Перед самым вокзалом поезд остановился в полной темноте. Прильнув лицом к оконному стеклу, Кристоф тщетно пытался разглядеть хоть что-нибудь. Он оборачивался к спутникам в надежде встретить располагающий к разговору и расспросам взгляд. Но все дремали или притворялись, что дремлют; лица у всех были хмурые и скучающие; никто даже не шевельнулся, чтобы выяснить причину остановки. Кристофа удивило это равнодушие, — как мало походили эти надутые и осовелые люди на французов, рисовавшихся его воображению. В конце концов он разочарованно уселся на свой чемодан и, покачиваясь в такт движению поезда, сам задремал, как вдруг его разбудил шум открываемых дверей. Париж! Пассажиры повалили из вагонов.
Кристофа толкали, и он сам толкал других, направляясь к выходу и отстраняя предлагавших свои услуги носильщиков. Подозрительный, словно крестьянин, он в каждом встречном видел вора. Взвалив на плечо свой драгоценный чемодан, он пошел вперед, не обращая внимания на гневные окрики людей, среди которых он прокладывал себе путь. И наконец очутился на липкой парижской мостовой.

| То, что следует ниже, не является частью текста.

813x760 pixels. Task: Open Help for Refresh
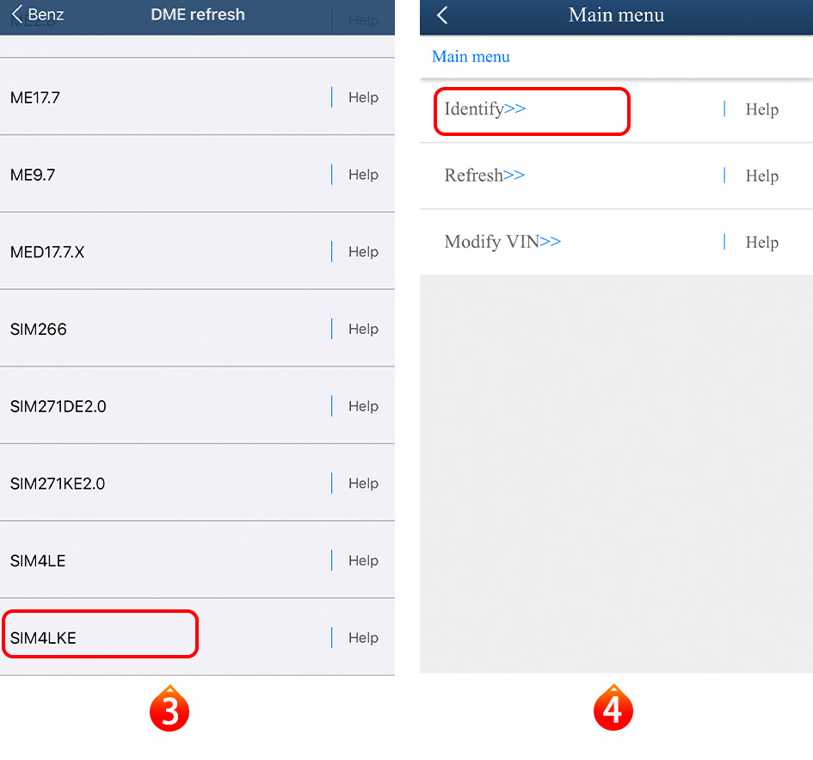click(761, 176)
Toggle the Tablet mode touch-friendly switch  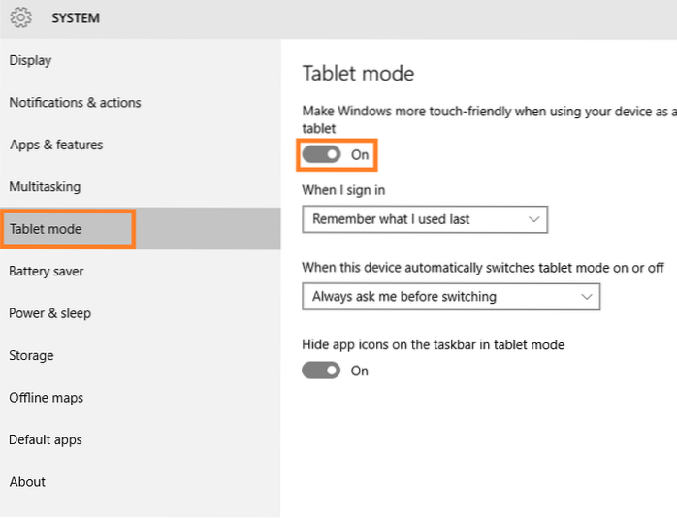tap(321, 154)
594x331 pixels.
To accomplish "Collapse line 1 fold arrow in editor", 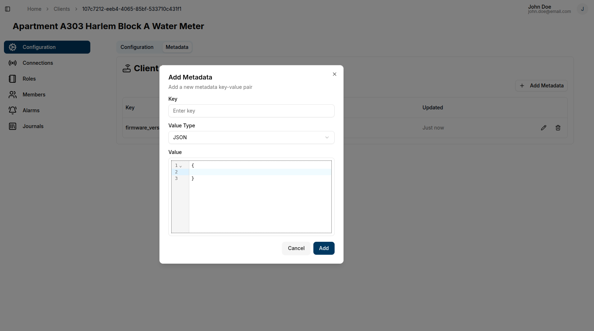I will pos(181,166).
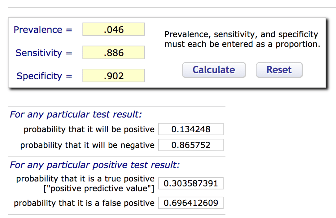
Task: Click "For any particular positive test result:" heading
Action: pos(95,165)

Но Кристоф ничего не видел, затертый среди экипажей, весь поглощенный своей ношей и заботами о предстоящем ночлеге. Прежде всего требовалось найти комнату. В гостиницах недостатка не было: они подступали к самому вокзалу, ярко горевший газ обозначал их названия. Кристоф стал искать наименее яркую вывеску, — ни одна не казалась ему достаточно скромной для его кошелька. Наконец на одной из боковых улиц он увидел грязный постоялый двор с кухмистерской в нижнем этаже. Назывался он «Отель де ла Сивилизасьон». За столом сидел толстый человек без пиджака и курил трубку; увидя входящего Кристофа, он подбежал к нему. Он не понял ни слова из ужасного французского языка новоприбывшего, но с первого же взгляда сообразил, что за человек этот неуклюжий и детски простодушный немец, который отказывался расстаться со своими пожитками и силился произнести целую речь на каком-то несуществующем жаргоне. Хозяин провел Кристофа по зловонной лестнице в душную комнату, выходившую во внутренний двор. При этом он не преминул расхвалить тишину комнаты, куда не доходят уличные шумы, и заломил за нее огромную цену; Кристоф плохо понимал, что ему говорят, ничего не зная об условиях парижской жизни; плечо его ныло от тяжелой ноши, и он был согласен на все, лишь бы поскорее остаться одному. Но когда он осмотрелся кругом, его покоробило от грязи, и, не желая поддаваться подступавшей к горлу тоске, Кристоф поспешил выйти на улицу, предварительно окунув голову в воду, столь пыльную, что она казалась даже жирной. Чтобы заглушить отвращение, он старался не смотреть и не дышать.